IMDb Link:Agent J travels in time to MIB’s early years in the 1960s, to stop an alien from assassinating his friend Agent K and changing history
I was always a big fan of the Men In Black series when I was a kid, the first film was already on auto-repeat before the second film came out and then that swiftly joined the rotation. It’s been a while now and revisiting them recently shows how they reach a much bigger scale than they are clearly shot on, which is impressive, but they are nostalgic. This belated sequel is definitely just as entertaining, even if it’s hit and miss and sometimes on the fence. The hits are definitely Josh Brolin, who’s predictably fantastic as a young Tommy Lee Jones and a surprise character of which they really should’ve marketed it more heavily on as it’s rare on a blockbuster this scale that I care for a character based on cute reasons (and by care, I mean, don’t want him to die yet). This character being an ageless alien played by Michael Stuhlberg called Griffin, who's reminiscent of Robin Williams particularly his eccentric role in The Fisher King, who sees the future in two possible timelines. It wasn’t exactly original, but it was approached in exactly the right way to give the film some heart. As always, the score by Danny Elfman brings it together in a truly cinematic package and the visuals are mostly good, the makeup being better the special effects. I’m glad I saw it in 2D as the 3D trailers did not convince me at all. A definite visual improvement on the second film too, which can’t patch up its cheapness.
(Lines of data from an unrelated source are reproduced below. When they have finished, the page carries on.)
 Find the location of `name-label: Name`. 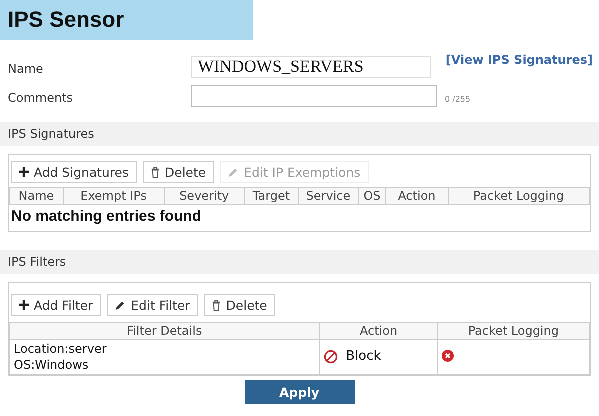

name-label: Name is located at coordinates (26, 68).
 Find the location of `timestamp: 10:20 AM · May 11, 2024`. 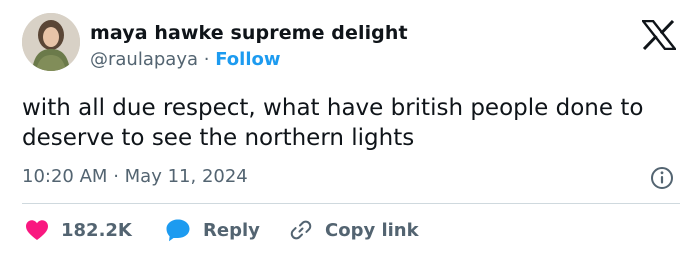

timestamp: 10:20 AM · May 11, 2024 is located at coordinates (135, 176).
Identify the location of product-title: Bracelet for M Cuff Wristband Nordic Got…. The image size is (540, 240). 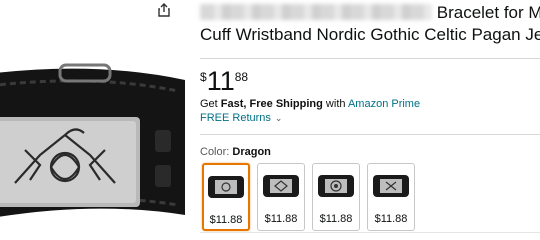
(370, 24).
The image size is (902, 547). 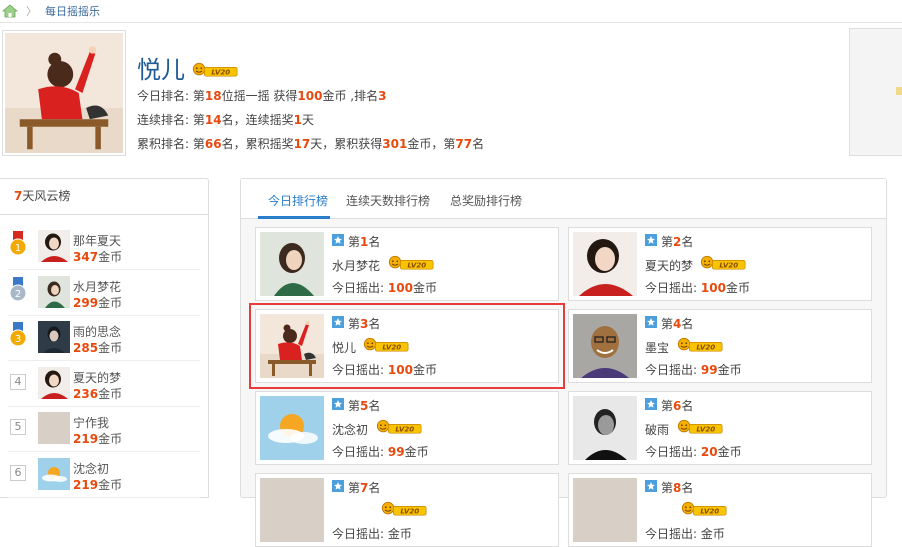 What do you see at coordinates (451, 22) in the screenshot?
I see `divider` at bounding box center [451, 22].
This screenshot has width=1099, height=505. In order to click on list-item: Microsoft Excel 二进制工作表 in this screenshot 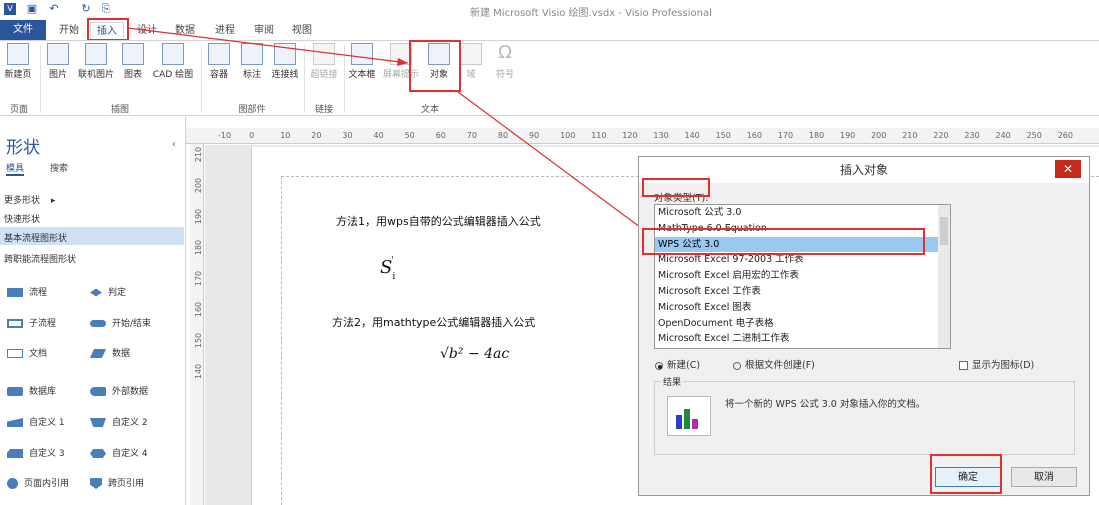, I will do `click(802, 339)`.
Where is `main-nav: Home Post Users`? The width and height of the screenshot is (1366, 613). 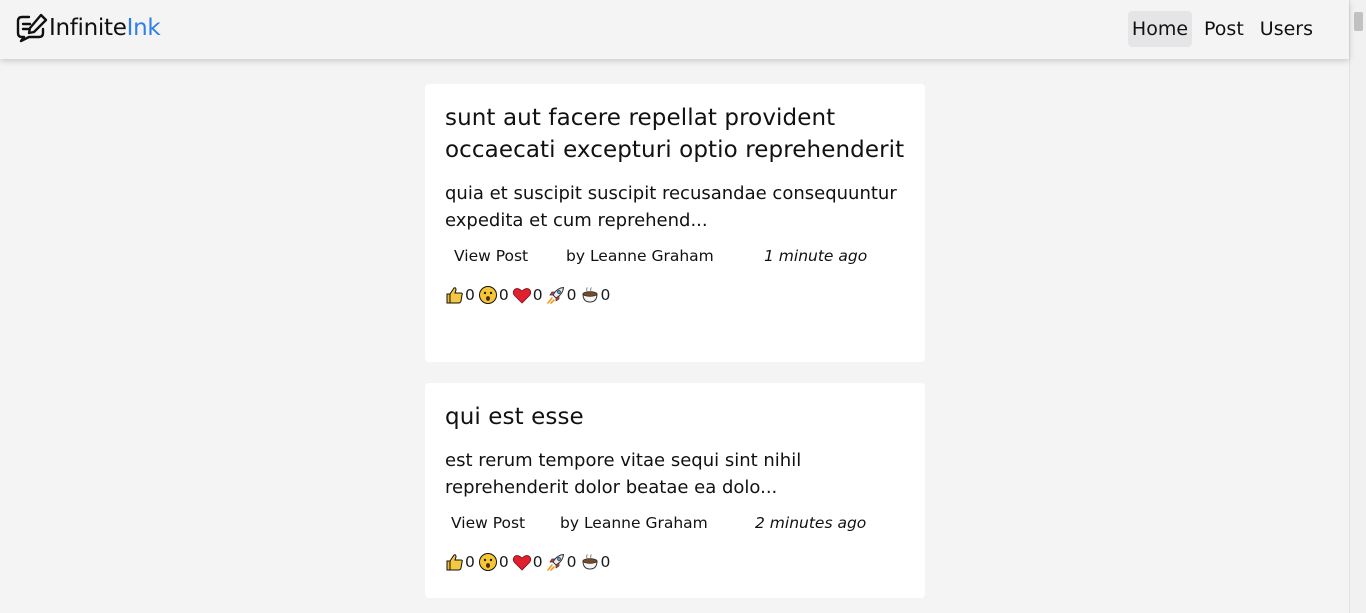 main-nav: Home Post Users is located at coordinates (1222, 29).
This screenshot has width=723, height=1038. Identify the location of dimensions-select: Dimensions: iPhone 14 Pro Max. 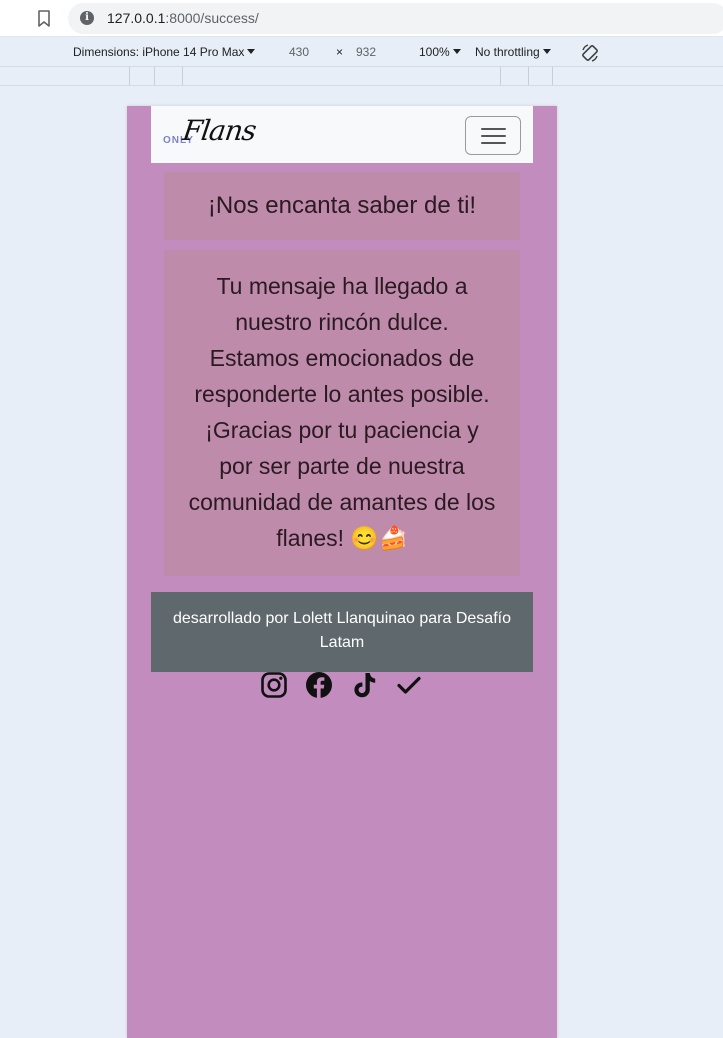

The things that missed for me, although it did work eventually as a role reversal, now both Agents J and K are equally disgruntled, which reminded me of the agression in mainstream “R rated” comedies since The Hangover, in which all the characters are needlessly vicious and not intended for character development. It was hard to watch their relationship until Griffin came in, filling in the role J used to fill, but in a completely different way. The villain was also incredibly unconvincing. Boris The Animal, played by Jemaine Clement, which was unnecessary casting, is a mesh of all these horrific ideas that refuse to gel together coming off awkward and excessive, with his features severely lacking purpose to bring it together. Many of the scenes themselves were hit and miss themselves, with some great sequences of very efficient jokes but also cringe-worthy misses, particularly a scene featuring Bill Hader as Andy Warhol. The time travel comes off as very contrived, and there’s a ridiculous amount of plot holes here there and everywhere, but it’s not worth thinking about too hard, but it’s the sentimental twist ending that I’m truly on the fence about. While it did trigger something emotionally with me, it just didn’t ring as true, perhaps I’ll have to see if it’s part of the canon or just tacked on. They really should establish that. Either way, it was an entertaining film and that’s all it needed to be.